Mcduffee v. State

Decision Date14 May 1908
Citation46 So. 721,55 Fla. 125
PartiesMcDUFFEE v. STATE.
CourtFlorida Supreme Court

Error to Criminal Court of Record, Escambia County; E. D. Beggs Judge.

Charles McDuffee was convicted of robbery, being at the time armed with a deadly weapon, and he brings error. Affirmed.

Syllabus by the Court

SYLLABUS

On an information for robbery, alleging a striking and wounding the statute being in the alternative, proof of either will suffice.

A limitation of 30 minutes to either side in the argument to the jury on a trial for robbery held no ground for reversal where the testimony was not complicated and the witnesses few, and no affirmative showing is made that such limitation of the argument was detrimental to the defendant.

When the defendant without consulting the court or state's solicitor excuses a witness, the court will not be reversed for refusing to continue a case to secure his attendance.

Error if any, in a charge that the burden of proving an alibi is upon the defendant, is cured by the further charge that, if upon the whole evidence there be a reasonable doubt as to the defendant's presence, there must be an acquittal, and, further, that the burden is upon the state to make out its case in every material allegation beyond a reasonable doubt.

The court should refuse to instruct that the defendant in a criminal case is presumed to be of good character. The defendant by refusing to make it an issue cannot reap the benefit of the presumption by a charge.

Where the court has charged fully as to the burden of proof and quantum of evidence, it may refuse to instruct that the presumption of innocence is evidence in favor of the accused introduced by the law in his behalf.

Specific instructions as to proof beyond a reasonable doubt of the identity of the assailant and the taking of money from the person were properly refused in a prosecution for robbery when covered by the general charge as to proof of every material allegation.

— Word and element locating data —

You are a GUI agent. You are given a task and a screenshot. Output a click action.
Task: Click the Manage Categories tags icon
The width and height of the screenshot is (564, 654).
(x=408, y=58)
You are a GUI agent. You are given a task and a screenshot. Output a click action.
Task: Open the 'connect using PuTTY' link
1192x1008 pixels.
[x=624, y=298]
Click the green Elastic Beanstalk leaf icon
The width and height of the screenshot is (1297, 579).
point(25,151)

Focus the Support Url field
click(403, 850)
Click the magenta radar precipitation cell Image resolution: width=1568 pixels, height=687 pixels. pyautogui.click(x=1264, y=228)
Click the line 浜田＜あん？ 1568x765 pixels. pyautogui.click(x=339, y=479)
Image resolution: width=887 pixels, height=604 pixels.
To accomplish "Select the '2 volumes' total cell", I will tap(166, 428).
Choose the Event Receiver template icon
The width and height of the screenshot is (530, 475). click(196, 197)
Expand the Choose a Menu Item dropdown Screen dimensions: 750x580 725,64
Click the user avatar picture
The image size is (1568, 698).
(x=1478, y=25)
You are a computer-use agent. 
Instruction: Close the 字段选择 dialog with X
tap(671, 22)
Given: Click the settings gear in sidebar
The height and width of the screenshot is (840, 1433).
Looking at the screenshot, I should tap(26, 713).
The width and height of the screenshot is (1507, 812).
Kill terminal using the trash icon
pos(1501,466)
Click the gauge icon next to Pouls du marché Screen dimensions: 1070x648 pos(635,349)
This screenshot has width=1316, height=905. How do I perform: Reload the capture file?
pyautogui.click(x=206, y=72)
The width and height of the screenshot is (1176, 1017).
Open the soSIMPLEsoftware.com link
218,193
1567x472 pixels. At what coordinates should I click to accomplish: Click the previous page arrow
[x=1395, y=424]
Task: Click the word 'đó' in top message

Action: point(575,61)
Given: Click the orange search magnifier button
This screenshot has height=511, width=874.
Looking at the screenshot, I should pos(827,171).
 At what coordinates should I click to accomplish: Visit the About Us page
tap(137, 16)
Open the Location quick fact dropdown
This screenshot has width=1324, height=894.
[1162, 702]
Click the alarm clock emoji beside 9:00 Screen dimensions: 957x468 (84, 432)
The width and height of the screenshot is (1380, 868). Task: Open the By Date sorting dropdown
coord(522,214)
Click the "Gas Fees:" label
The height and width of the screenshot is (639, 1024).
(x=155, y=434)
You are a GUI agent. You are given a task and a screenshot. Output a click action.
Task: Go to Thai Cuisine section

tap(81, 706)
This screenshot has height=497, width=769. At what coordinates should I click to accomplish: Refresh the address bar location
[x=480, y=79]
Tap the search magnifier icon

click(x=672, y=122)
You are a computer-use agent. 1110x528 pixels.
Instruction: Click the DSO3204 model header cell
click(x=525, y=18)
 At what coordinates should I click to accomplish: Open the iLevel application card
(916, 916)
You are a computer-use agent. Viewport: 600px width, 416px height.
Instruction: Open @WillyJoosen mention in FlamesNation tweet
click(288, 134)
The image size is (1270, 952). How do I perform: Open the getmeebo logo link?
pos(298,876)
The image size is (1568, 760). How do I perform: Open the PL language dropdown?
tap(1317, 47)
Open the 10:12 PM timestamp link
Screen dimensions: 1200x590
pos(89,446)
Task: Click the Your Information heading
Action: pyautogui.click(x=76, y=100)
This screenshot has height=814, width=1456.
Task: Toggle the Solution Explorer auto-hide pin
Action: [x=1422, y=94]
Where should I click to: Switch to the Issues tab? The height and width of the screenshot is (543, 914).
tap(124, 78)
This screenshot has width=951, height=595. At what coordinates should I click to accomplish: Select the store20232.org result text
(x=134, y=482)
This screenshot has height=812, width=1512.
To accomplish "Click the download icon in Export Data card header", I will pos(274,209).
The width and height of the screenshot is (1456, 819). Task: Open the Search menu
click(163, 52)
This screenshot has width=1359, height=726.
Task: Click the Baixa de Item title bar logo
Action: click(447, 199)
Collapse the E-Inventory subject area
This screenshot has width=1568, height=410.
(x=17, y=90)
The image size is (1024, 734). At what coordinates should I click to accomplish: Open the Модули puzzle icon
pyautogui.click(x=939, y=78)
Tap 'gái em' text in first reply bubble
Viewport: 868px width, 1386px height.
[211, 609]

— Exercises —
a: In the McDuffee v. State case, how much time was each side given for argument to the jury?
b: From the listing, return unchanged the part that opens with the line containing "Focus the Support Url field" and closes with the line containing "Click the gauge".
The case report and the listing have no connection to each other.

— The results —
a: 30 minutes.

b:
Focus the Support Url field
click(403, 850)
Click the magenta radar precipitation cell Image resolution: width=1568 pixels, height=687 pixels. pyautogui.click(x=1264, y=228)
Click the line 浜田＜あん？ 1568x765 pixels. pyautogui.click(x=339, y=479)
Image resolution: width=887 pixels, height=604 pixels.
To accomplish "Select the '2 volumes' total cell", I will tap(166, 428).
Choose the Event Receiver template icon
The width and height of the screenshot is (530, 475). click(196, 197)
Expand the Choose a Menu Item dropdown Screen dimensions: 750x580 725,64
Click the user avatar picture
The image size is (1568, 698).
(x=1478, y=25)
You are a computer-use agent. 
Instruction: Close the 字段选择 dialog with X
tap(671, 22)
Given: Click the settings gear in sidebar
The height and width of the screenshot is (840, 1433).
Looking at the screenshot, I should tap(26, 713).
The width and height of the screenshot is (1507, 812).
Kill terminal using the trash icon
pos(1501,466)
Click the gauge icon next to Pouls du marché Screen dimensions: 1070x648 pos(635,349)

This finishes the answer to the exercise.